Example: "Tanaka Hiroshi" (Japanese order) = "Hiroshi Tanaka" (Western order). Same person.

Anchors: family name

Notes:

In screening systems with Latin-script entries, Western order is more common. Don't assume position alone — check whether the surname is a known Japanese family name.
Common Japanese family names: Sato, Suzuki, Takahashi, Tanaka, Watanabe, Ito, Yamamoto, Nakamura, Kobayashi, Kato, Yoshida, Yamada, Sasaki.

Indonesian / Malay / Burmese

Standard form: Varies. Many Indonesians and Burmese have a single name (no surname). Malays follow Arabic conventions with "bin"/"binti".

Examples:

Single name: "Sukarno", "Suharto" — entire name is anchor
With bin/binti: "Ahmad bin Hassan" — "Ahmad" is given, "Hassan" is father's name; both potentially anchor in low-data screening
Burmese: "Aung San Suu Kyi" — multiple syllables, no clear surname; treat full name as anchor with all tokens required

Anchors: the full name (since there's no consistent decomposition into family vs. given)

Notes: Parse confidence is often low for these — limited matching options, treat with caution. The structural-mismatch FP rules (FP-2, FP-6) generally don't fire for these names because the structure doesn't support clean component decomposition.

Western default (English-speaking, German, French, Italian, Scandinavian, etc.)

Standard form: [given names] [family name]

Example: "John Robert Smith"

Given names: "John Robert" — non-anchor
Family name: "Smith" — anchor

Anchors: family name (last position)

Non-anchors: given names

Notes:

Compound surnames (hyphenated or two-word): "Smith-Jones", "van der Berg", "Le Pen". Treat the full compound as the anchor.
Particles: "von", "van", "de", "le", "la", "del". Part of the surname.
Generational suffixes: Jr., Sr., II, III. Non-anchor, useful for disambiguation between father/son sharing a name.

Ambiguous or low-confidence parses

When name structure markers are absent or conflicting:

Single token of unclear origin (e.g., "Mohammed" alone could be many things)
Two tokens with no clear convention markers ("Ali Hassan" — Arabic? Persian? Turkish? South Asian?)
A name that fits multiple conventions equally well

→ Set naming_convention: ambiguous and parse_confidence: low.
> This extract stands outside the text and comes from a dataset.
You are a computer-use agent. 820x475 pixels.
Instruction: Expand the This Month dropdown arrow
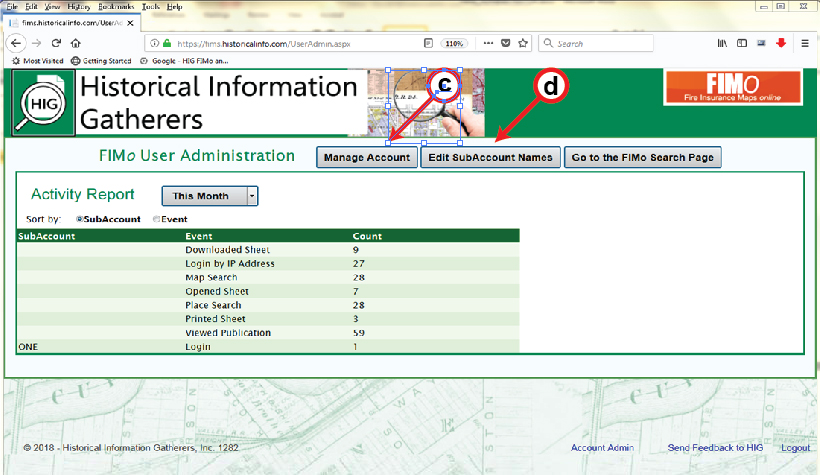pos(253,197)
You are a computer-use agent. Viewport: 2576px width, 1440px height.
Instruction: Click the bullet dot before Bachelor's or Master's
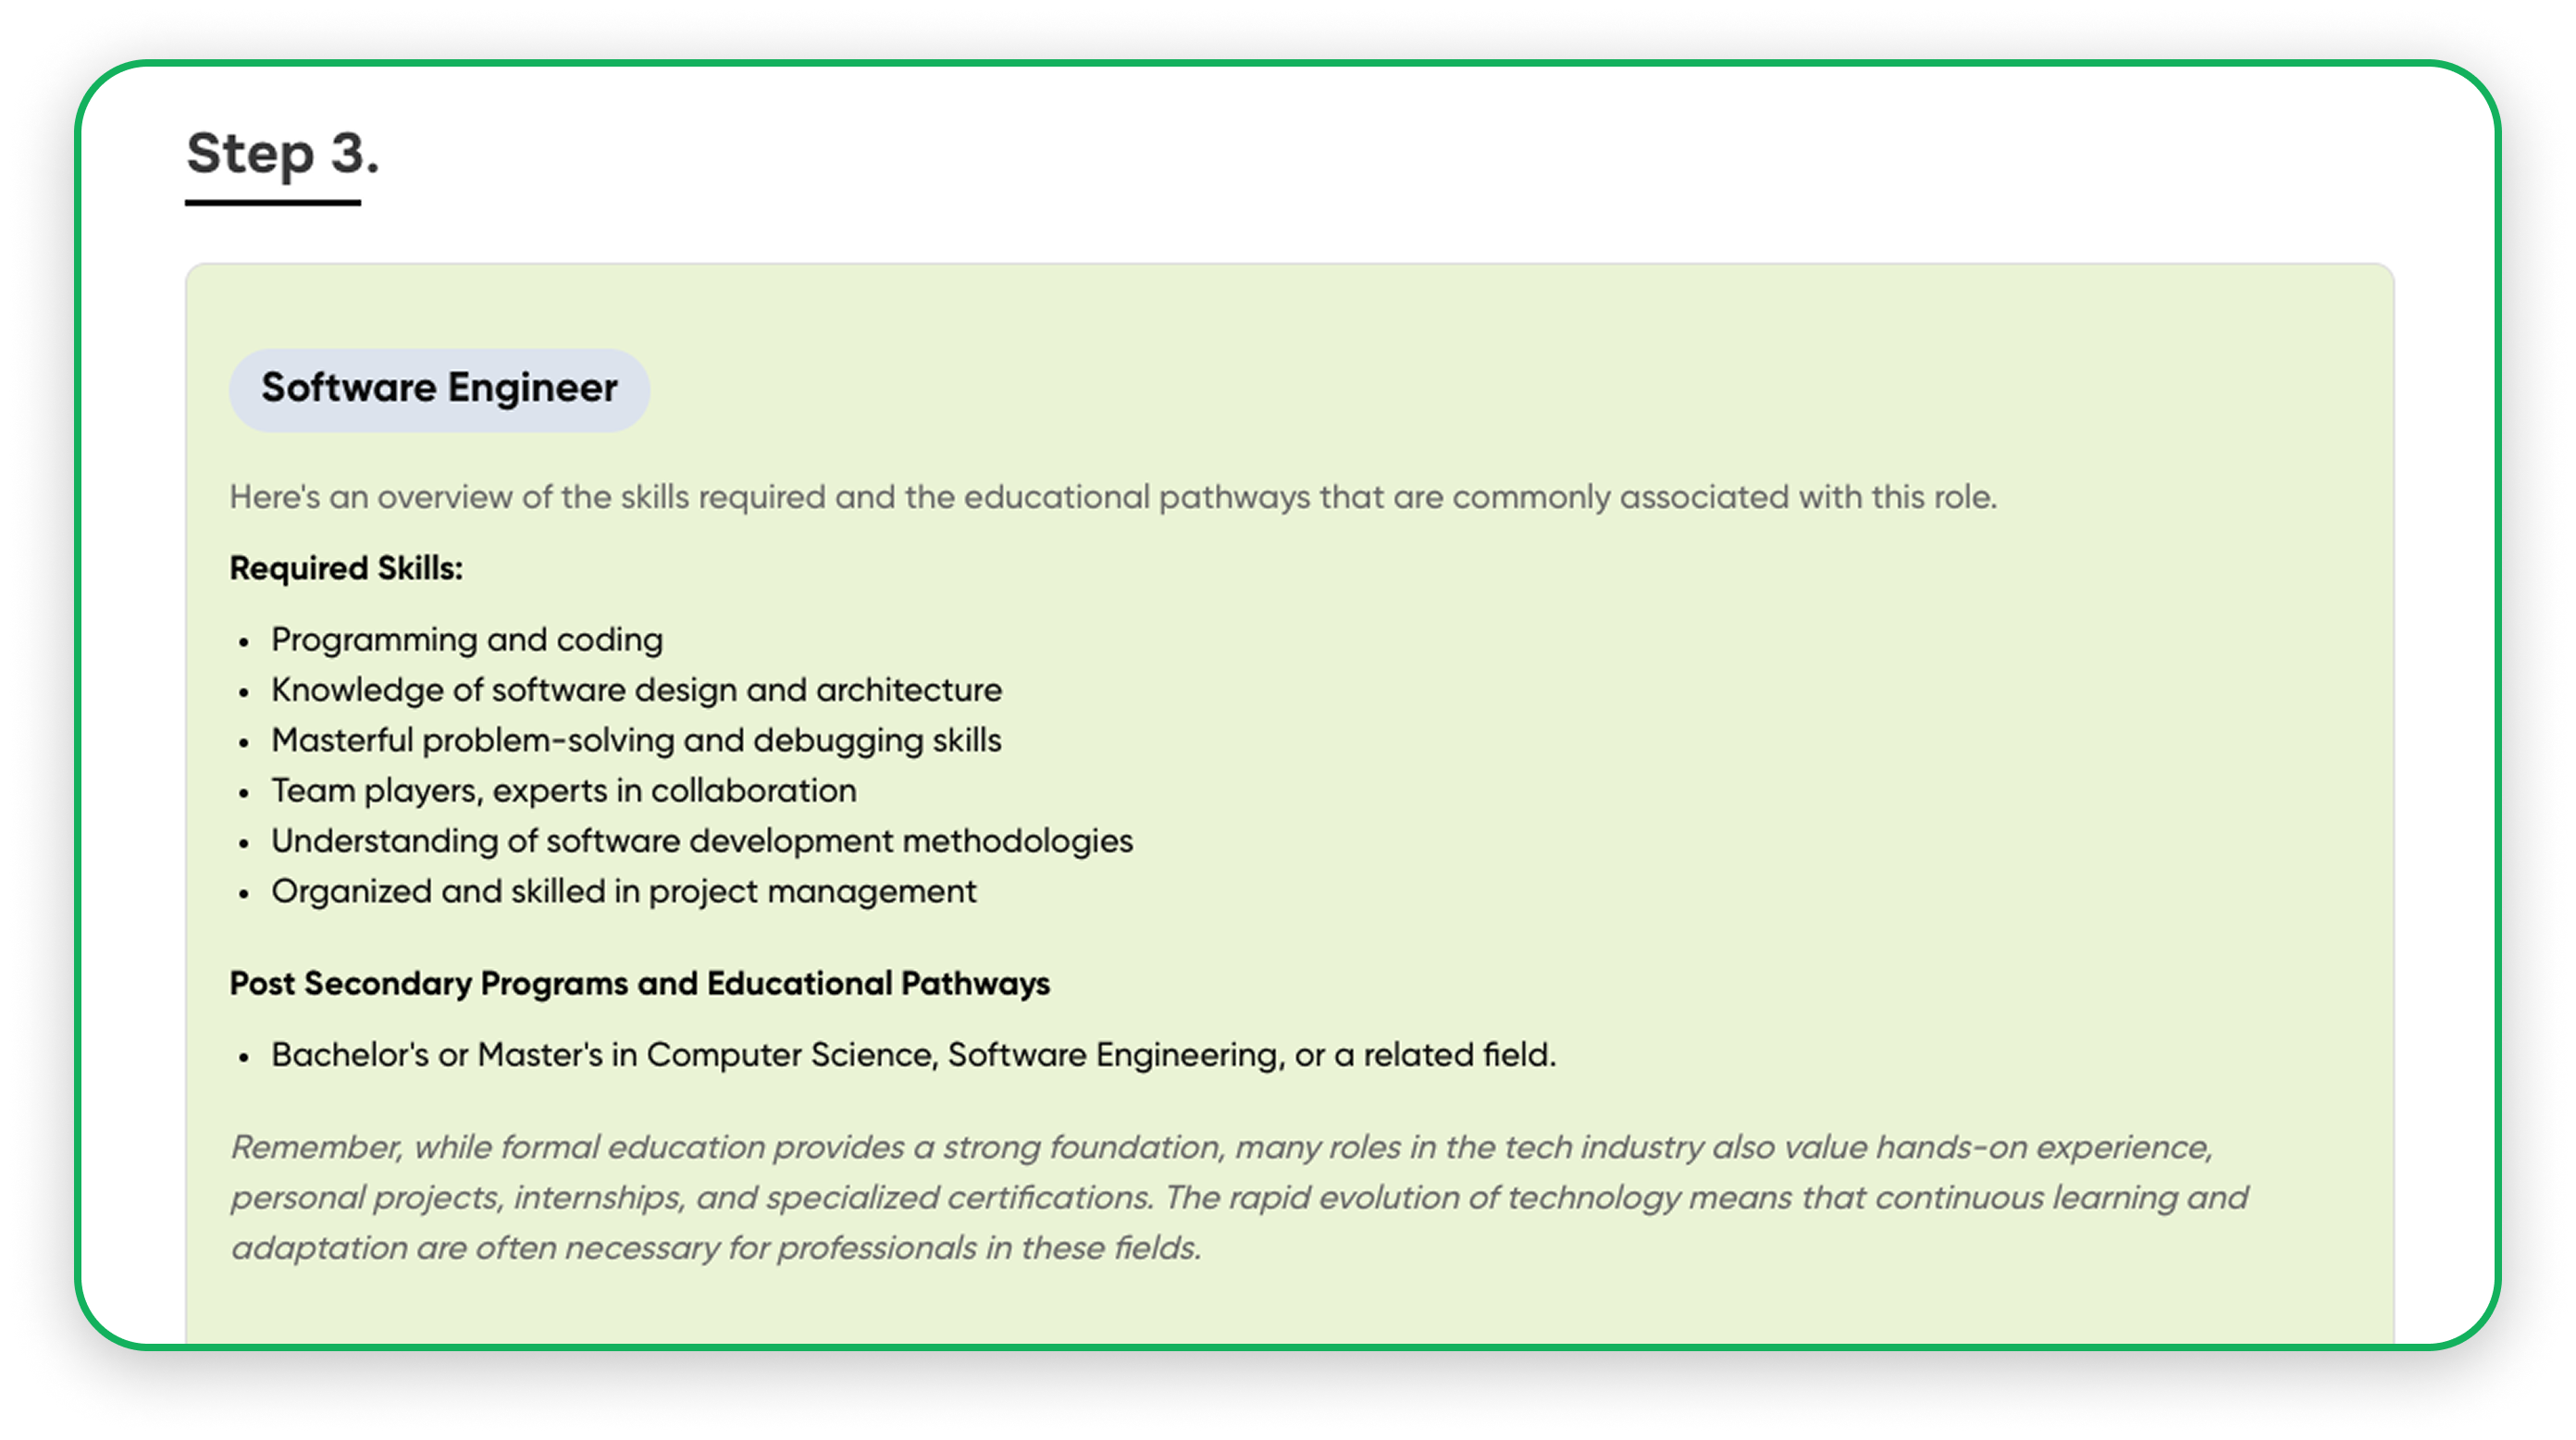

The structural-mismatch FP rules (FP-2, FP-6) do not fire on low-confidence parses. Other rules still apply.

How to use this reference

When parsing a name in Tier 0:

Identify likely source language via markers from tier-0-parsing.md.
Look up the relevant convention here.
Apply the anchor / non-anchor decomposition.
Set parse confidence based on how cleanly the name fits the convention.

When evaluating FP-2 or FP-6 in later tiers, the anchor/non-anchor split from Tier 0 is what these rules operate on. The rules don't re-parse the name — they use the parse record.